Exercise objective –
All entries are to be given again verbatim.

Stored records:
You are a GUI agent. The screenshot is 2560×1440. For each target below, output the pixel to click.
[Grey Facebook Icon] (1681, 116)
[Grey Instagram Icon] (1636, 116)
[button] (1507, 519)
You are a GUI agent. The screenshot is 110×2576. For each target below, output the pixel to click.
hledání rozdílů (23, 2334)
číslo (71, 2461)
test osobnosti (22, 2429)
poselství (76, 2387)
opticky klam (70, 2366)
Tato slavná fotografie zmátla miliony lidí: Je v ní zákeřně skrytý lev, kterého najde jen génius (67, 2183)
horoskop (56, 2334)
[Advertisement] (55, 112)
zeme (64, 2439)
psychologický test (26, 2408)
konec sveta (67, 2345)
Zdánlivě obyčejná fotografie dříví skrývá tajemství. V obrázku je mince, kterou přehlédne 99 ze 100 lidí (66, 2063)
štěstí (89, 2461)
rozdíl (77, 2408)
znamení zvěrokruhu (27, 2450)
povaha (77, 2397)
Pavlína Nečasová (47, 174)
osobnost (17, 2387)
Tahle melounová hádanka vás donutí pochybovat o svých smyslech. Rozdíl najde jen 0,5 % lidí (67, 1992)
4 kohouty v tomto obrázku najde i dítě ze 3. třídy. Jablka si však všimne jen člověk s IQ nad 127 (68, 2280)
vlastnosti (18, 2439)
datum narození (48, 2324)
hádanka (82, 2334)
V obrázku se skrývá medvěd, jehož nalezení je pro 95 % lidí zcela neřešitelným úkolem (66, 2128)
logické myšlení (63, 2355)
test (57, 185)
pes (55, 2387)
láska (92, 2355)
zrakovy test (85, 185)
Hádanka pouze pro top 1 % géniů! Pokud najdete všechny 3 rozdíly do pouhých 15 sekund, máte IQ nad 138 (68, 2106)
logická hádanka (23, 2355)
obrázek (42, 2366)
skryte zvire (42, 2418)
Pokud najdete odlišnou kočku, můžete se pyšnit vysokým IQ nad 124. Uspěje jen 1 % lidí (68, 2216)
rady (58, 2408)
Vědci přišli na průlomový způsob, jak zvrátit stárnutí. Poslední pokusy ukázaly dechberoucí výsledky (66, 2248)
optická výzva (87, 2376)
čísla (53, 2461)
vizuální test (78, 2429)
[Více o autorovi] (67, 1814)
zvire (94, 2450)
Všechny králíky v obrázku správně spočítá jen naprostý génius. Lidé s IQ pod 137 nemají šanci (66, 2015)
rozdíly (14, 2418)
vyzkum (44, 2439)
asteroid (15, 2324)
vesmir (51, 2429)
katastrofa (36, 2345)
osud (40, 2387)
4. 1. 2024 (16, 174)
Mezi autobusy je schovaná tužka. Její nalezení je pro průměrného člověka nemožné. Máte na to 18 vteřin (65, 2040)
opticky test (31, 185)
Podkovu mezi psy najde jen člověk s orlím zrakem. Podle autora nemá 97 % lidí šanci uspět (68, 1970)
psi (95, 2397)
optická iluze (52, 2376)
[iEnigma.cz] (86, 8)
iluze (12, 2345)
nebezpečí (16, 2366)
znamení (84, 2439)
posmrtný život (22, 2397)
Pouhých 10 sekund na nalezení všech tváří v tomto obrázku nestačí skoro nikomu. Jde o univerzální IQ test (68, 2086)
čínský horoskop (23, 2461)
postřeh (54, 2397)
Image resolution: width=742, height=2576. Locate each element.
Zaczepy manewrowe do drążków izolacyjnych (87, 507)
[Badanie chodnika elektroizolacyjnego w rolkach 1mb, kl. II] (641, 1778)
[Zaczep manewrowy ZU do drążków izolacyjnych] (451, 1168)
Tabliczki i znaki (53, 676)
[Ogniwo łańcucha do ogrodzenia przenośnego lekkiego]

Written answer –
You are a GUI agent. The screenshot is 2560×1440. For each target below, output the pixel to click.
[Grey Facebook Icon] (1681, 116)
[Grey Instagram Icon] (1636, 116)
[button] (1507, 519)
You are a GUI agent. The screenshot is 110×2576. For each target below, output the pixel to click.
hledání rozdílů (23, 2334)
číslo (71, 2461)
test osobnosti (22, 2429)
poselství (76, 2387)
opticky klam (70, 2366)
Tato slavná fotografie zmátla miliony lidí: Je v ní zákeřně skrytý lev, kterého najde jen génius (67, 2183)
horoskop (56, 2334)
[Advertisement] (55, 112)
zeme (64, 2439)
psychologický test (26, 2408)
konec sveta (67, 2345)
Zdánlivě obyčejná fotografie dříví skrývá tajemství. V obrázku je mince, kterou přehlédne 99 ze 100 lidí (66, 2063)
štěstí (89, 2461)
rozdíl (77, 2408)
znamení zvěrokruhu (27, 2450)
povaha (77, 2397)
Pavlína Nečasová (47, 174)
osobnost (17, 2387)
Tahle melounová hádanka vás donutí pochybovat o svých smyslech. Rozdíl najde jen 0,5 % lidí (67, 1992)
4 kohouty v tomto obrázku najde i dítě ze 3. třídy. Jablka si však všimne jen člověk s IQ nad 127 (68, 2280)
vlastnosti (18, 2439)
datum narození (48, 2324)
hádanka (82, 2334)
V obrázku se skrývá medvěd, jehož nalezení je pro 95 % lidí zcela neřešitelným úkolem (66, 2128)
logické myšlení (63, 2355)
test (57, 185)
pes (55, 2387)
láska (92, 2355)
zrakovy test (85, 185)
Hádanka pouze pro top 1 % géniů! Pokud najdete všechny 3 rozdíly do pouhých 15 sekund, máte IQ nad 138 (68, 2106)
logická hádanka (23, 2355)
obrázek (42, 2366)
skryte zvire (42, 2418)
Pokud najdete odlišnou kočku, můžete se pyšnit vysokým IQ nad 124. Uspěje jen 1 % lidí (68, 2216)
rady (58, 2408)
Vědci přišli na průlomový způsob, jak zvrátit stárnutí. Poslední pokusy ukázaly dechberoucí výsledky (66, 2248)
optická výzva (87, 2376)
čísla (53, 2461)
vizuální test (78, 2429)
[Více o autorovi] (67, 1814)
zvire (94, 2450)
Všechny králíky v obrázku správně spočítá jen naprostý génius. Lidé s IQ pod 137 nemají šanci (66, 2015)
rozdíly (14, 2418)
vyzkum (44, 2439)
asteroid (15, 2324)
vesmir (51, 2429)
katastrofa (36, 2345)
osud (40, 2387)
4. 1. 2024 (16, 174)
Mezi autobusy je schovaná tužka. Její nalezení je pro průměrného člověka nemožné. Máte na to 18 vteřin (65, 2040)
opticky test (31, 185)
Podkovu mezi psy najde jen člověk s orlím zrakem. Podle autora nemá 97 % lidí šanci uspět (68, 1970)
psi (95, 2397)
optická iluze (52, 2376)
[iEnigma.cz] (86, 8)
iluze (12, 2345)
nebezpečí (16, 2366)
znamení (84, 2439)
posmrtný život (22, 2397)
Pouhých 10 sekund na nalezení všech tváří v tomto obrázku nestačí skoro nikomu. Jde o univerzální IQ test (68, 2086)
čínský horoskop (23, 2461)
postřeh (54, 2397)
Image resolution: width=742, height=2576. Locate each element.
Zaczepy manewrowe do drążków izolacyjnych (87, 507)
[Badanie chodnika elektroizolacyjnego w rolkach 1mb, kl. II] (641, 1778)
[Zaczep manewrowy ZU do drążków izolacyjnych] (451, 1168)
Tabliczki i znaki (53, 676)
[Ogniwo łańcucha do ogrodzenia przenośnego lekkiego]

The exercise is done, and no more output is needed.